• Tomaz Ponce Dentinho

Proximidade no espaço e na cultura



Em 1991 estava em Inglaterra a estudar e tive que preencher o formulário do Censo Demográfico daquele ano. Fiquei espantado com a a pergunta sobre a raça que não existe no Censo português e ainda mais estupefacto com as mais de dez alternativas que se colocavam. Por via de dúvidas perguntei aos meus colegas e amigos ingleses que logo me esclareceram. Branco não és! Agora escolhe o que quiseres. Creio que escolhi branco mas porventura aquilo que os ingleses escolheriam para mim seria árabe, confundindo a minha proveniência mediterrânica e judia com aquela origem também semita.

Grande parte dos países civilizados (que tinham cidades no tempo de Cristo) e abertos ao mundo, têm naturalmente misturas de raças e a questão da raça faz pouco sentido ou não tem a gravidade quem tem nos países tribais do Norte da Europa, que não passaram por uma civilização internacional como a fenícia, cartaginesa grega ou portuguesa.

No entanto são estes países tribais no Norte da Europa que ditam há dois séculos as regras e as moralidades. E daí passam numa geração do apartheid para o multi culturalismo, do racismo para a tolerância. O multi-culturalismo deu o que deu com os guetos de magrebinos nas cidades europeias prontos a serem mobilizados para qualquer guerra santa. A tolerância é a outra face do multi-culturalismo quando essa estratégia tribal começa a rebentar por todo o lado, sobretudo quando arranjamos umas dependências para manter as tribos no seu devido lugar.

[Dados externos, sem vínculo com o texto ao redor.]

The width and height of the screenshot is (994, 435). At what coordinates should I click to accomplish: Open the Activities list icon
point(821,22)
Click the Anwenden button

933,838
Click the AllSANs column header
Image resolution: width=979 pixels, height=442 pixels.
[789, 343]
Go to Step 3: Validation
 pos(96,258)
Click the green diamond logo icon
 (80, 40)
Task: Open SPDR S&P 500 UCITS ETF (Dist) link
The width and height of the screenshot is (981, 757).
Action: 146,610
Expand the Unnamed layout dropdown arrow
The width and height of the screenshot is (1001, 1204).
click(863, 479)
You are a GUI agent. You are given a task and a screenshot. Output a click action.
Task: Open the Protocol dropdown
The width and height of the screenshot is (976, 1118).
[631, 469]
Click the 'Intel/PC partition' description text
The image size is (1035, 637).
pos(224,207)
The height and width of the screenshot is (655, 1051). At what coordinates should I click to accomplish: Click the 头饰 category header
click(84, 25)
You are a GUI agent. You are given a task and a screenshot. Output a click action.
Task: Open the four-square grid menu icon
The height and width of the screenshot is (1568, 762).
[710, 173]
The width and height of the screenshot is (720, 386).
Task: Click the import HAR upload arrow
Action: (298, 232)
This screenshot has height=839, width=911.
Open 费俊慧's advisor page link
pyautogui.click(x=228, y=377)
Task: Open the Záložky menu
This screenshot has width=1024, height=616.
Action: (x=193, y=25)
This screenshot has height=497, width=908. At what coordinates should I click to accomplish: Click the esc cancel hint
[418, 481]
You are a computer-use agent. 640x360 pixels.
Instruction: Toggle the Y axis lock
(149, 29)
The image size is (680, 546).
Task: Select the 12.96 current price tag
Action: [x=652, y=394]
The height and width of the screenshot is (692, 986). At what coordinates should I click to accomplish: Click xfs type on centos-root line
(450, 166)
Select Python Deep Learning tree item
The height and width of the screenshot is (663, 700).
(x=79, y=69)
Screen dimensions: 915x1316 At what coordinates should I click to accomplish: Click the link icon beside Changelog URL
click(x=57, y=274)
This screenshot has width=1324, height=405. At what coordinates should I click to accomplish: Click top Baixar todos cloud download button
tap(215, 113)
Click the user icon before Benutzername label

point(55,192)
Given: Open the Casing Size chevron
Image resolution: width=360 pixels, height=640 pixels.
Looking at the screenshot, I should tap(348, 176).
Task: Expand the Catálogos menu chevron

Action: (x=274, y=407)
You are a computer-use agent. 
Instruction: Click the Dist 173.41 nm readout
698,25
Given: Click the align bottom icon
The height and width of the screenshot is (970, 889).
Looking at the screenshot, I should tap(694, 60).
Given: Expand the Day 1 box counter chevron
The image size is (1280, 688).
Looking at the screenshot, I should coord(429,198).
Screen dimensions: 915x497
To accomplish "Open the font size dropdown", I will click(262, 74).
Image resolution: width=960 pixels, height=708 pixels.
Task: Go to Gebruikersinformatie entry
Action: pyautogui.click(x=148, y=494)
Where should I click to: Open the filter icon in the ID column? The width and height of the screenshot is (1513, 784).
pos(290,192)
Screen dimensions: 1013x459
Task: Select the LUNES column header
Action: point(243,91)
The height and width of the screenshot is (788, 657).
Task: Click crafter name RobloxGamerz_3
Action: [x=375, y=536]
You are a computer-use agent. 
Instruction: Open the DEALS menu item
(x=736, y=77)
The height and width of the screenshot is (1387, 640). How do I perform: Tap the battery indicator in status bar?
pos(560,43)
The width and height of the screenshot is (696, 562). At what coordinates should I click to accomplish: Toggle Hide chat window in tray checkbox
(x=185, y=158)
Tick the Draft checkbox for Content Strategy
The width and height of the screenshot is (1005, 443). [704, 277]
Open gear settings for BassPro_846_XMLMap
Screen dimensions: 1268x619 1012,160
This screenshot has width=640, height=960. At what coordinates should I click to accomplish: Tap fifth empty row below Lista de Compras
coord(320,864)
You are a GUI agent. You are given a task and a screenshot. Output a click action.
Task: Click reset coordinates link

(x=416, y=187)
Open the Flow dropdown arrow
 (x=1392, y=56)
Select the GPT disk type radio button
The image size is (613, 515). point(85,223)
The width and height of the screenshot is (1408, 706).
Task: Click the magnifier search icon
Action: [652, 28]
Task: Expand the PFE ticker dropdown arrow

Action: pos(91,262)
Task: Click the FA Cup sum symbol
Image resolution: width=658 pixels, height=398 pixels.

A sensatez não está na tolerância mas no objectivo que só pode ser recriar todos os dias a cultura da proximidade com as pessoas e os sítios. E daí é preciso acabar com os bairros sociais, criar um urbanismo integrador com casas de várias dimensões na mesma vizinhança e uma sociedade interactiva pelo trabalho, pelo ensino, pelo desporto e pela festa. O amor faz o resto como aprendemos na Julieta, na Carmencita, na Maria e na Joana e é daí que nascemos todos nós os que não gabem nas tribos que se toleram e odeiam mas não se casam.

É claro que há atitudes racistas e xenófobas mas ficarmos pela tolerância tribal é poucochinho.